(Data listing)
------------

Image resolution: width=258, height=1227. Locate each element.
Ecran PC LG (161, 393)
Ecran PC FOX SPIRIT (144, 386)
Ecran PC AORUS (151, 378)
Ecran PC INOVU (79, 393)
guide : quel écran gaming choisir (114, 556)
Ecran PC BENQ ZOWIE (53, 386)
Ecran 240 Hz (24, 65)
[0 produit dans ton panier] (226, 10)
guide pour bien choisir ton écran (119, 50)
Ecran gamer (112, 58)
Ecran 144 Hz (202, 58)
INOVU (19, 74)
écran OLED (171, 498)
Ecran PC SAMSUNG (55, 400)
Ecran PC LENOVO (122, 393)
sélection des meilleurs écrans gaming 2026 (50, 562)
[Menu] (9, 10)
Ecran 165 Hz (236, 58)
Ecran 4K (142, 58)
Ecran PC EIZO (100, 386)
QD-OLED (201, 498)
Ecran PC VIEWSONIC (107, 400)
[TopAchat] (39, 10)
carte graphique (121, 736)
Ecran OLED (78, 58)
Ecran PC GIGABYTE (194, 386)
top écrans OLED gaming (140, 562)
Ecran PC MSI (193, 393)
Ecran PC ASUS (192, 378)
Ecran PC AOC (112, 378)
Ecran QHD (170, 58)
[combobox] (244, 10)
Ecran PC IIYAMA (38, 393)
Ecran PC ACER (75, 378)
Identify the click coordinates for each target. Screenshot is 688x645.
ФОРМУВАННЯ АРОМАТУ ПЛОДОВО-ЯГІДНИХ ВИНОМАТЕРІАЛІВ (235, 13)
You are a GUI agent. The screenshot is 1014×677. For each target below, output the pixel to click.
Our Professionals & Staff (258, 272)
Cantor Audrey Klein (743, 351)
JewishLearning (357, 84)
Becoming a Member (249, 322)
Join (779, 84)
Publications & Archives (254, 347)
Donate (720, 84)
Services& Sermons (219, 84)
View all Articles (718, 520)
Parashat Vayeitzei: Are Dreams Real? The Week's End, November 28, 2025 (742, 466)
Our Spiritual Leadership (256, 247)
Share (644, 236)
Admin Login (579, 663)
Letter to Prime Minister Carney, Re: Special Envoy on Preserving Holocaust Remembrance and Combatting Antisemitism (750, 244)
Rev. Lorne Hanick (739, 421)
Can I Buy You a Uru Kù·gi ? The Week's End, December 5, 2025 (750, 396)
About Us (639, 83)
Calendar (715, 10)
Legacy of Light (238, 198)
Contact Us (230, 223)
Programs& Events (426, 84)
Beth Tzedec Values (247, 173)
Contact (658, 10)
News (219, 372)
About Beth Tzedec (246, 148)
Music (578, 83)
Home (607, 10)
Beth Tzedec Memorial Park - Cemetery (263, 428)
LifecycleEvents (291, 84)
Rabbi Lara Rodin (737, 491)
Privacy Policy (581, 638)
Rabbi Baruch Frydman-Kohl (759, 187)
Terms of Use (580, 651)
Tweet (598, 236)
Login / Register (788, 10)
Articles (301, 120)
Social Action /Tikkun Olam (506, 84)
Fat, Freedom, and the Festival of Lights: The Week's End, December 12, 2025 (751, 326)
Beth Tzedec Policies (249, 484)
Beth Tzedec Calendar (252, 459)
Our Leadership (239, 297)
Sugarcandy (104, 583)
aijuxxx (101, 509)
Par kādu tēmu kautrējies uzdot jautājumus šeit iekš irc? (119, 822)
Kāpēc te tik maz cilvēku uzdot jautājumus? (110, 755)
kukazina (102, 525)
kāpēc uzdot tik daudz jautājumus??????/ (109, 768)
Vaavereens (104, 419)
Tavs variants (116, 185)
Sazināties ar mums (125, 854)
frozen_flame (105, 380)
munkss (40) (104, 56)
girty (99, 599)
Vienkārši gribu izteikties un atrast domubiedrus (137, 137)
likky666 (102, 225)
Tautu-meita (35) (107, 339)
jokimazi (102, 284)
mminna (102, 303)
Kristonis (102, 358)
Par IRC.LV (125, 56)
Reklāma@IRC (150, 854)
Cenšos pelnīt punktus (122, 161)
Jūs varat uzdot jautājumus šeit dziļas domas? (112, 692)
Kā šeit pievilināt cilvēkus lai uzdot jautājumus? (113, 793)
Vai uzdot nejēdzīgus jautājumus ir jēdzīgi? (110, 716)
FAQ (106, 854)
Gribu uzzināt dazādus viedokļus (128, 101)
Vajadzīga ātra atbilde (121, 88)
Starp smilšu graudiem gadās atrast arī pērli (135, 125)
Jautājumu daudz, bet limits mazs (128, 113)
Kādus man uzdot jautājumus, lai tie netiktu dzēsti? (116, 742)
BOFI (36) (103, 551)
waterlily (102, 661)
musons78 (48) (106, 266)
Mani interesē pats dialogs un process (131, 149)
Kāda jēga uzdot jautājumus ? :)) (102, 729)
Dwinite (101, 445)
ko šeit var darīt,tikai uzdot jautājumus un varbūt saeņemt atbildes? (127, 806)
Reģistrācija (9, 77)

------------

## YOUR GOAL
Duplicate every record above line for line, without altering any of them.

## EXERCISE ANSWER
Image resolution: width=258, height=1227. Locate each element.
Ecran PC LG (161, 393)
Ecran PC FOX SPIRIT (144, 386)
Ecran PC AORUS (151, 378)
Ecran PC INOVU (79, 393)
guide : quel écran gaming choisir (114, 556)
Ecran PC BENQ ZOWIE (53, 386)
Ecran 240 Hz (24, 65)
[0 produit dans ton panier] (226, 10)
guide pour bien choisir ton écran (119, 50)
Ecran gamer (112, 58)
Ecran 144 Hz (202, 58)
INOVU (19, 74)
écran OLED (171, 498)
Ecran PC SAMSUNG (55, 400)
Ecran PC LENOVO (122, 393)
sélection des meilleurs écrans gaming 2026 (50, 562)
[Menu] (9, 10)
Ecran 165 Hz (236, 58)
Ecran 4K (142, 58)
Ecran PC EIZO (100, 386)
QD-OLED (201, 498)
Ecran PC VIEWSONIC (107, 400)
[TopAchat] (39, 10)
carte graphique (121, 736)
Ecran OLED (78, 58)
Ecran PC GIGABYTE (194, 386)
top écrans OLED gaming (140, 562)
Ecran PC MSI (193, 393)
Ecran PC ASUS (192, 378)
Ecran PC AOC (112, 378)
Ecran QHD (170, 58)
[combobox] (244, 10)
Ecran PC IIYAMA (38, 393)
Ecran PC ACER (75, 378)
Identify the click coordinates for each target. Screenshot is 688x645.
ФОРМУВАННЯ АРОМАТУ ПЛОДОВО-ЯГІДНИХ ВИНОМАТЕРІАЛІВ (235, 13)
You are a GUI agent. The screenshot is 1014×677. For each target below, output the pixel to click.
Our Professionals & Staff (258, 272)
Cantor Audrey Klein (743, 351)
JewishLearning (357, 84)
Becoming a Member (249, 322)
Join (779, 84)
Publications & Archives (254, 347)
Donate (720, 84)
Services& Sermons (219, 84)
View all Articles (718, 520)
Parashat Vayeitzei: Are Dreams Real? The Week's End, November 28, 2025 (742, 466)
Our Spiritual Leadership (256, 247)
Share (644, 236)
Admin Login (579, 663)
Letter to Prime Minister Carney, Re: Special Envoy on Preserving Holocaust Remembrance and Combatting Antisemitism (750, 244)
Rev. Lorne Hanick (739, 421)
Can I Buy You a Uru Kù·gi ? The Week's End, December 5, 2025 (750, 396)
About Us (639, 83)
Calendar (715, 10)
Legacy of Light (238, 198)
Contact Us (230, 223)
Programs& Events (426, 84)
Beth Tzedec Values (247, 173)
Contact (658, 10)
News (219, 372)
About Beth Tzedec (246, 148)
Music (578, 83)
Home (607, 10)
Beth Tzedec Memorial Park - Cemetery (263, 428)
LifecycleEvents (291, 84)
Rabbi Lara Rodin (737, 491)
Privacy Policy (581, 638)
Rabbi Baruch Frydman-Kohl (759, 187)
Terms of Use (580, 651)
Tweet (598, 236)
Login / Register (788, 10)
Articles (301, 120)
Social Action /Tikkun Olam (506, 84)
Fat, Freedom, and the Festival of Lights: The Week's End, December 12, 2025 (751, 326)
Beth Tzedec Policies (249, 484)
Beth Tzedec Calendar (252, 459)
Our Leadership (239, 297)
Sugarcandy (104, 583)
aijuxxx (101, 509)
Par kādu tēmu kautrējies uzdot jautājumus šeit iekš irc? (119, 822)
Kāpēc te tik maz cilvēku uzdot jautājumus? (110, 755)
kukazina (102, 525)
kāpēc uzdot tik daudz jautājumus??????/ (109, 768)
Vaavereens (104, 419)
Tavs variants (116, 185)
Sazināties ar mums (125, 854)
frozen_flame (105, 380)
munkss (40) (104, 56)
girty (99, 599)
Vienkārši gribu izteikties un atrast domubiedrus (137, 137)
likky666 (102, 225)
Tautu-meita (35) (107, 339)
jokimazi (102, 284)
mminna (102, 303)
Kristonis (102, 358)
Par IRC.LV (125, 56)
Reklāma@IRC (150, 854)
Cenšos pelnīt punktus (122, 161)
Jūs varat uzdot jautājumus šeit dziļas domas? (112, 692)
Kā šeit pievilināt cilvēkus lai uzdot jautājumus? (113, 793)
Vai uzdot nejēdzīgus jautājumus ir jēdzīgi? (110, 716)
FAQ (106, 854)
Gribu uzzināt dazādus viedokļus (128, 101)
Vajadzīga ātra atbilde (121, 88)
Starp smilšu graudiem gadās atrast arī pērli (135, 125)
Jautājumu daudz, bet limits mazs (128, 113)
Kādus man uzdot jautājumus, lai tie netiktu dzēsti? (116, 742)
BOFI (36) (103, 551)
waterlily (102, 661)
musons78 (48) (106, 266)
Mani interesē pats dialogs un process (131, 149)
Kāda jēga uzdot jautājumus ? :)) (102, 729)
Dwinite (101, 445)
ko šeit var darīt,tikai uzdot jautājumus un varbūt saeņemt atbildes? (127, 806)
Reģistrācija (9, 77)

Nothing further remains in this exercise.